No, no, of course I didn't say that. I smiled and laughed and listened to her talk about growing up a few blocks from me and moving to Florida. It kind of broke my heart that she told me the bit about ice skating...it was important to her that I didn't just see her as a confused older woman who came to my house by mistake, but that I know she too was once vibrant and young. I don't look forward to that. To the feeling that you have to prove your value, justify your continued worth as you lose your independence, health, and even dignity in dribs and drabs every day.

I'll say this--she may have been confused, she may have been a bit shaky on the stairs, but if I'm still in good spirits, resilient in the face of adversity, tooling around going to parties with my friends fifty years from now, I'll consider myself unfathomably lucky.

Tuesday, November 03, 2009

Tick or Teat!

I threw a smallish Halloween party this weekend, which is partially why I have been so quiet lately. I had decorating! I had pumpkin carving! I had savory autumn leaf pies to make, bishes! And let me tell you. Those bastards sucked a chunk from my life that shall never be returned. (They were delicious, but their wee, sassy leaf shapes shall never grace my kitchen again. Because of the time suckage factor.)

An hour before trick-or-treating (and three hours before the first guests were to arrive), Daisy peed on the back rug for the second time in 24 hours, so I had to make an emergency run to Target to buy a new one.

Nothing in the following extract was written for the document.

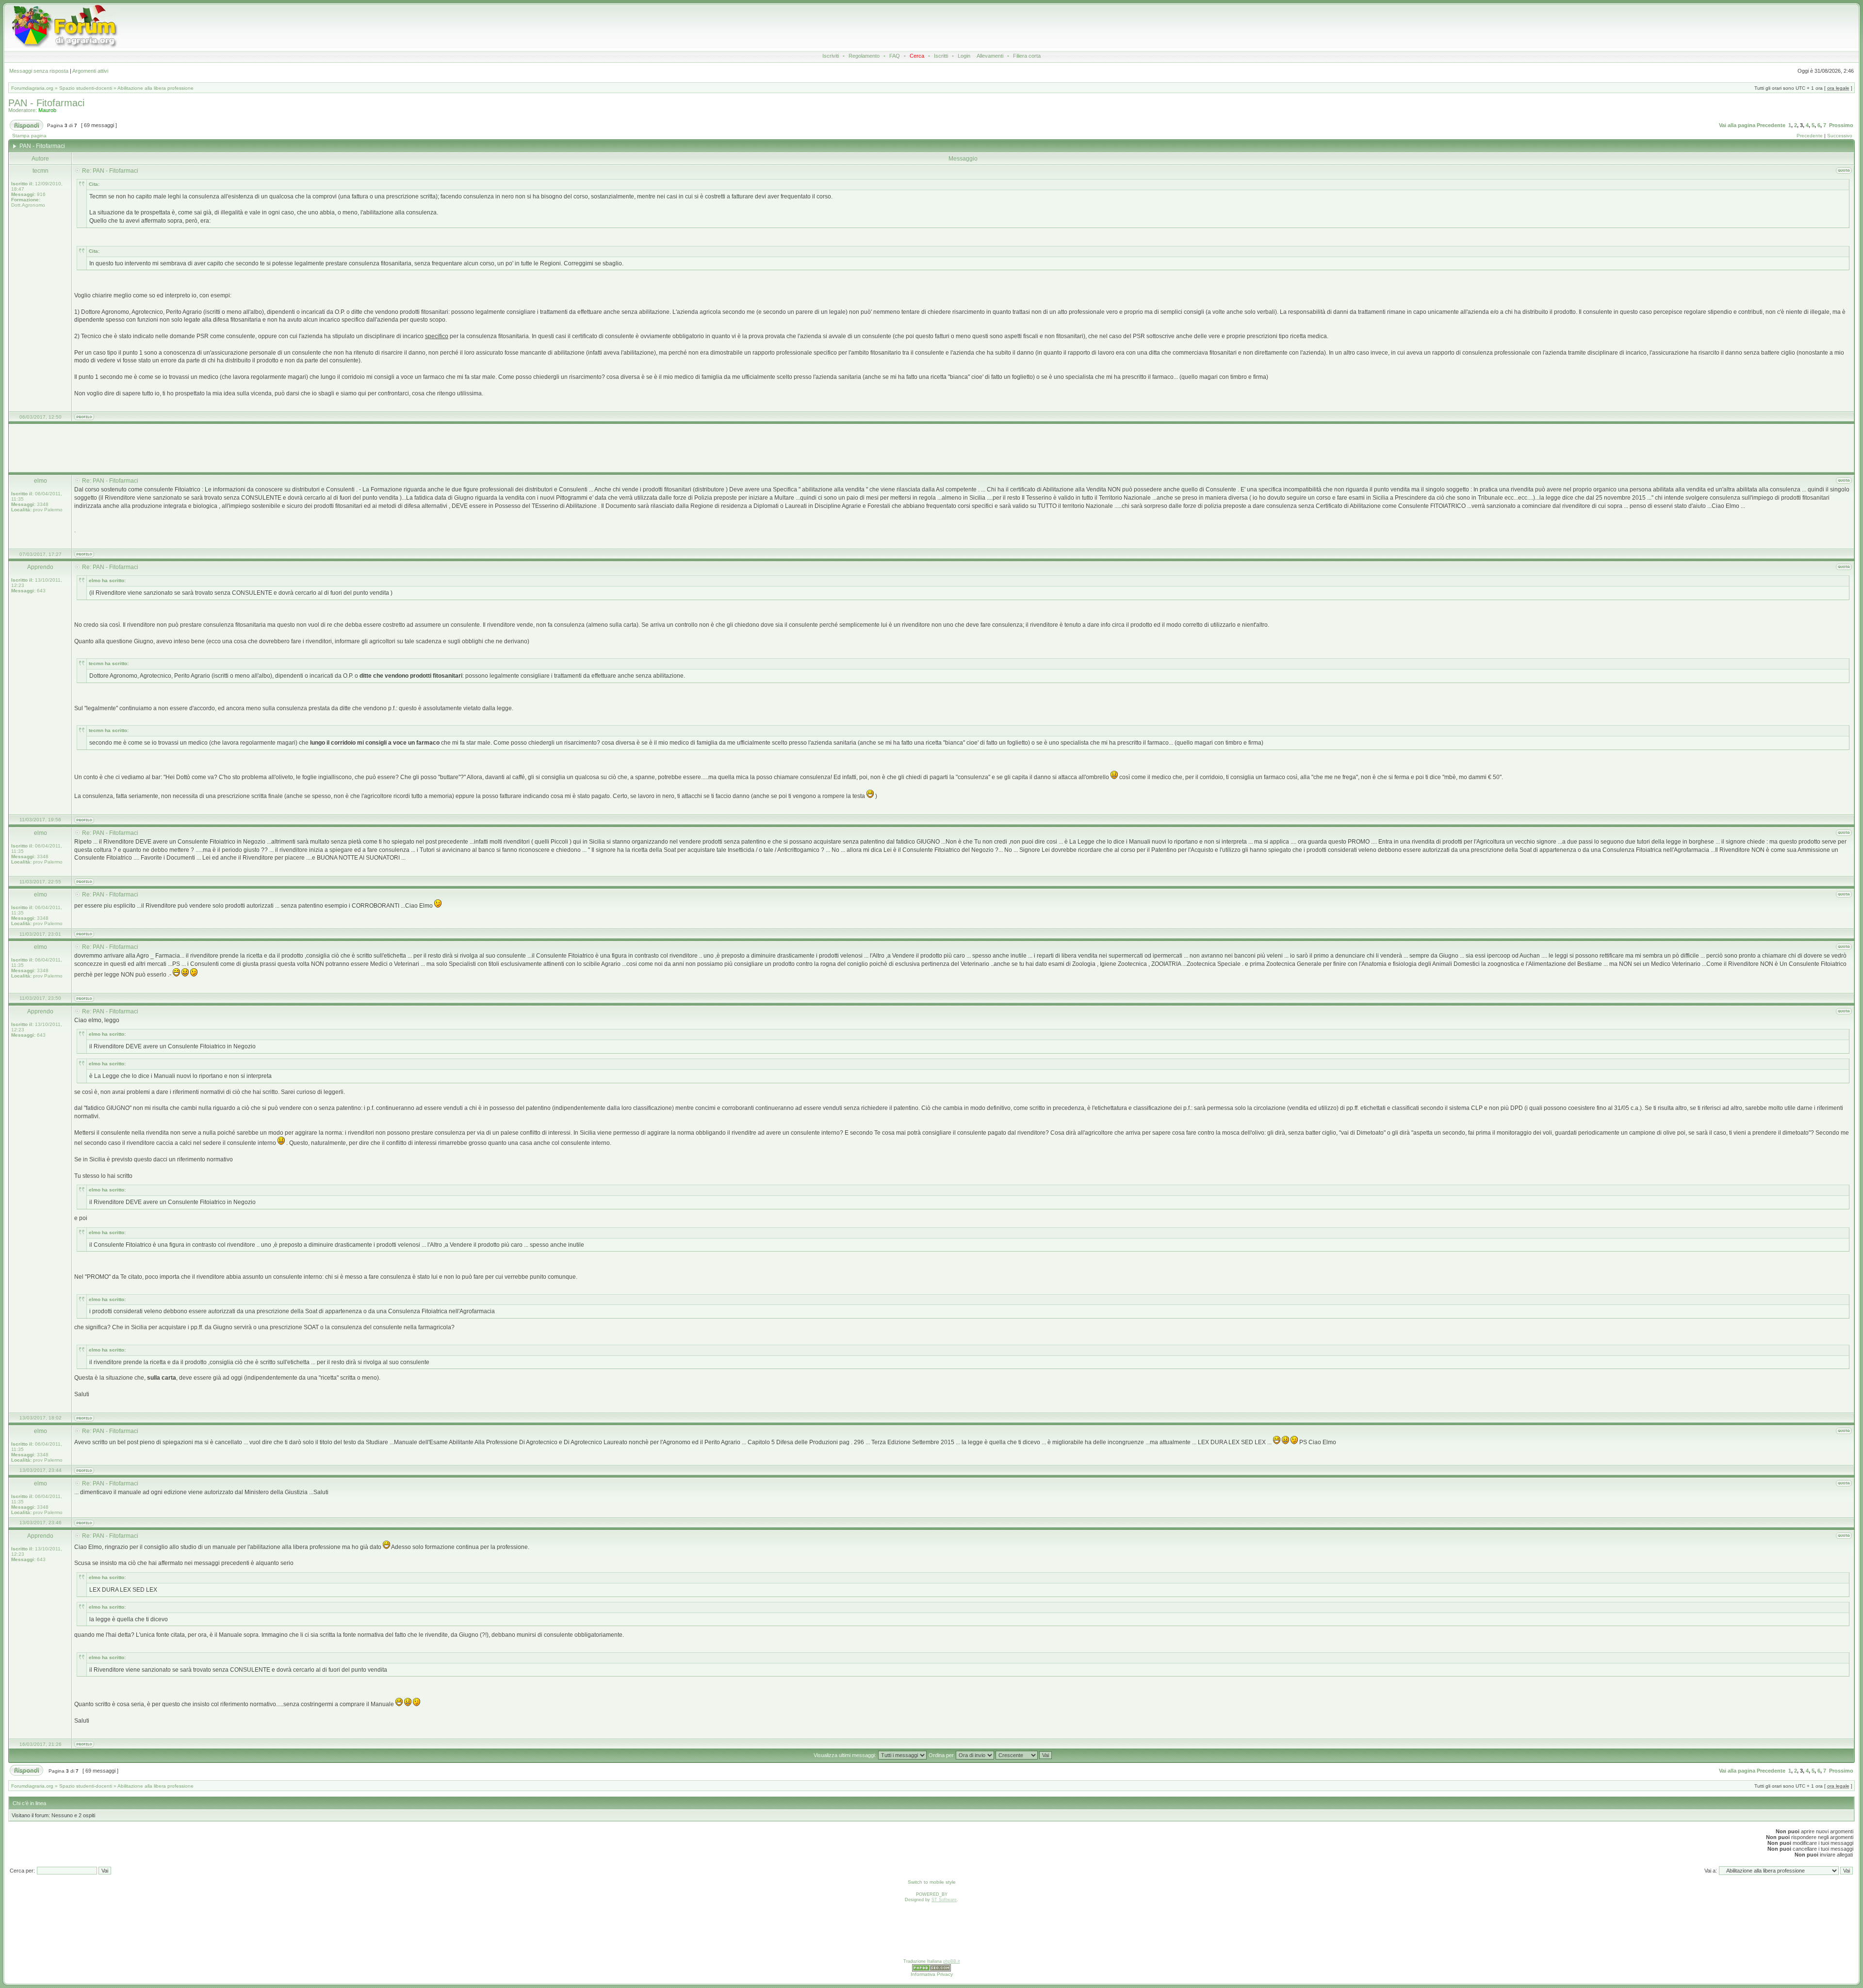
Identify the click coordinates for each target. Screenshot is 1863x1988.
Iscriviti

And more candy (because we kept eating it) and pint glasses (because we kept breaking them) and ice (because…well, because we wanted to get all fancy with beverages in a galvanized metal tub). The melted water from said cubes would later lead to a toilet overflow emergency at 1 in the morning. But what’s a Halloween party without the toilet overflowing at least once??

We only had 55 trick-or-treaters this year. I almost typed “tick,” and wouldn’t it be funny if you had a kid actually come to the door and ask,“tick or teat?” Because what kind of choice would THAT be? Anyway, that’s kind of a poor turnout, so we have lots of candy left. My FUPA is happy about this, but I most certainly am not.

On Sunday I hit my Halloween wall and did a major tear-down of all the seasonal holiday crap festooning our house: spider webs, lights, wall d├ęcor, even black poster board bats we cut out while watching NBC all night last Thursday.

I learned a few new things at our party. For example, I learned that my friend L is also a vegetarian. And that only one of the party attendees was a parent. And that cheese really does have magical powers, especially if it’s infused with the flavor of buffalo wings.